#### DATASET ROWS

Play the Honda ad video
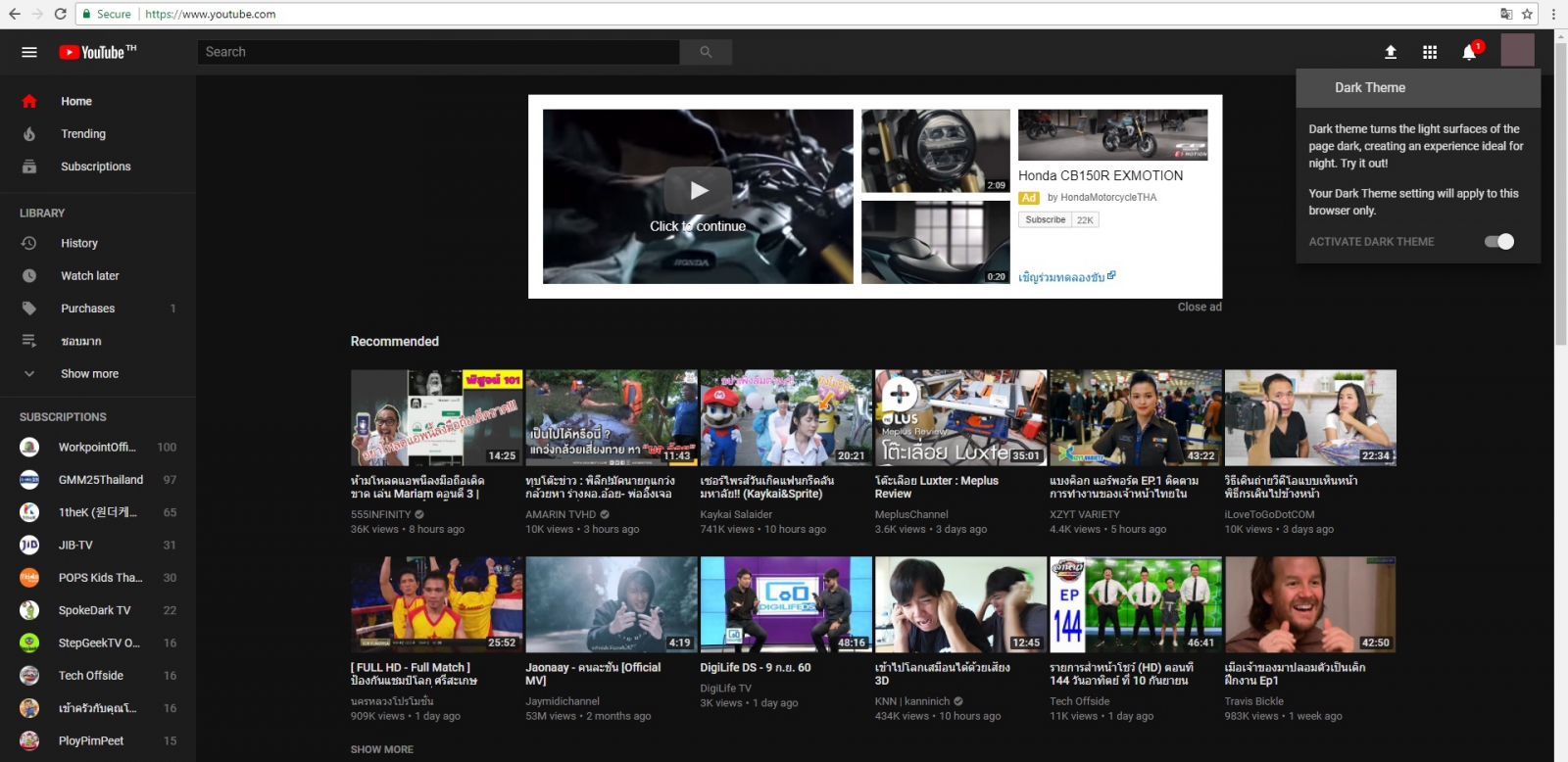The height and width of the screenshot is (762, 1568). [x=698, y=191]

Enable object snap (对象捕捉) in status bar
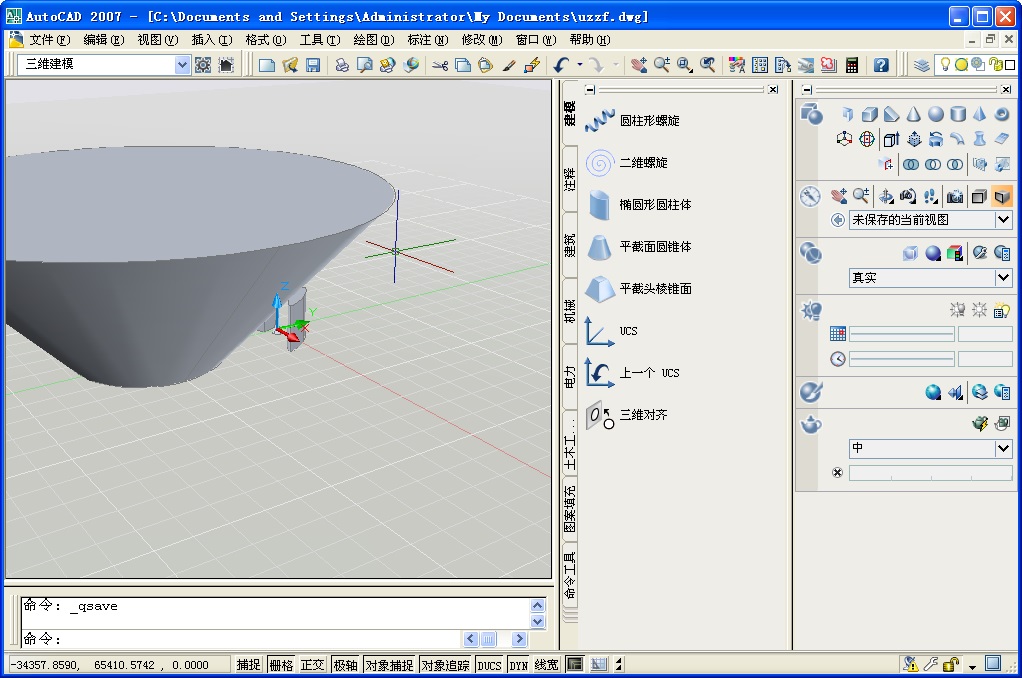click(389, 663)
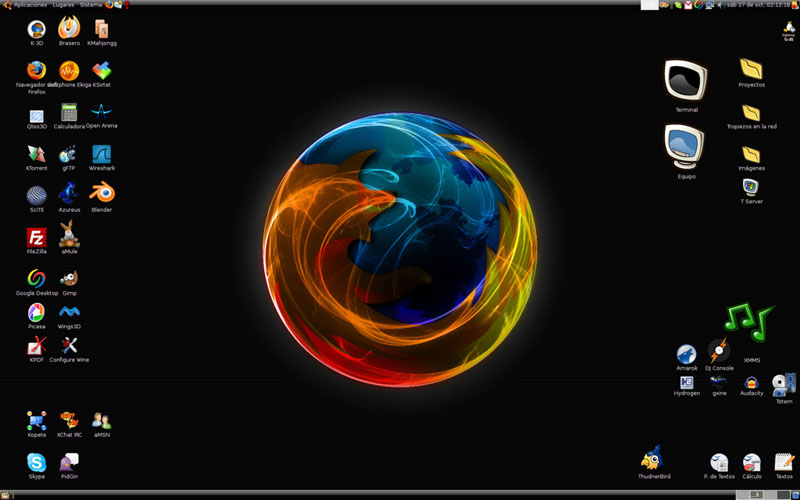800x500 pixels.
Task: Open FileZilla desktop shortcut
Action: click(x=36, y=237)
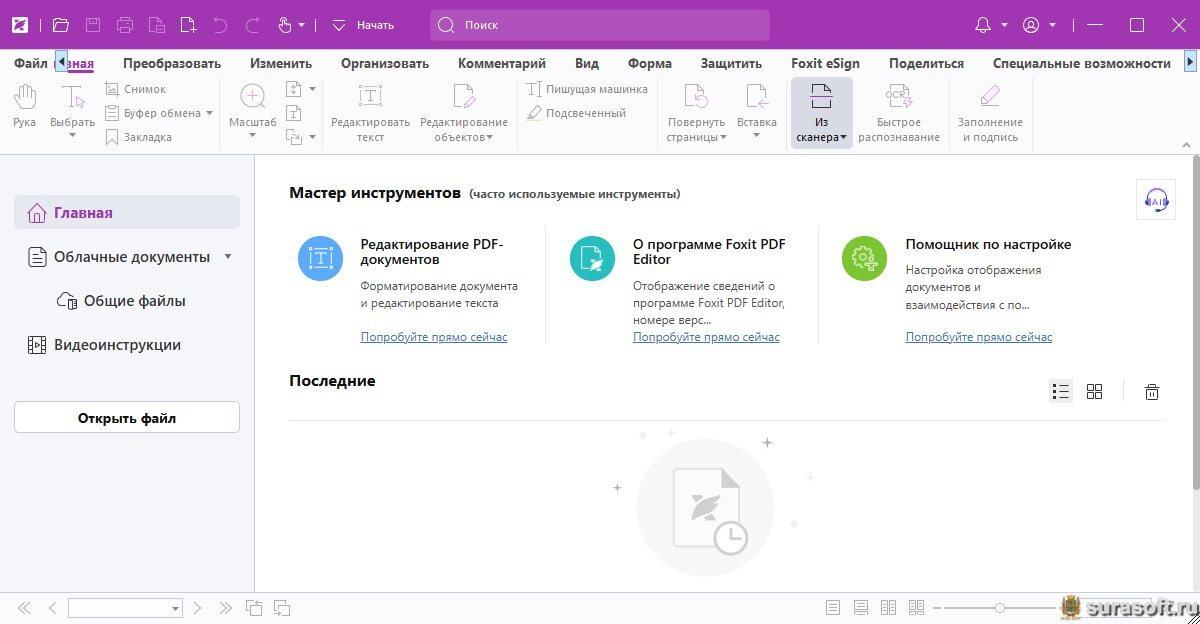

########

PROBLEM DETAILS: Turn the material above into a numbered list with one line per item, leaving out blank lines and pictures.

WRITTEN SOLUTION:
1. Play the Honda ad video
2. The height and width of the screenshot is (762, 1568). [x=698, y=191]
3. Enable object snap (对象捕捉) in status bar
4. click(389, 663)
5. 800x500 pixels.
6. Task: Open FileZilla desktop shortcut
7. Action: click(x=36, y=237)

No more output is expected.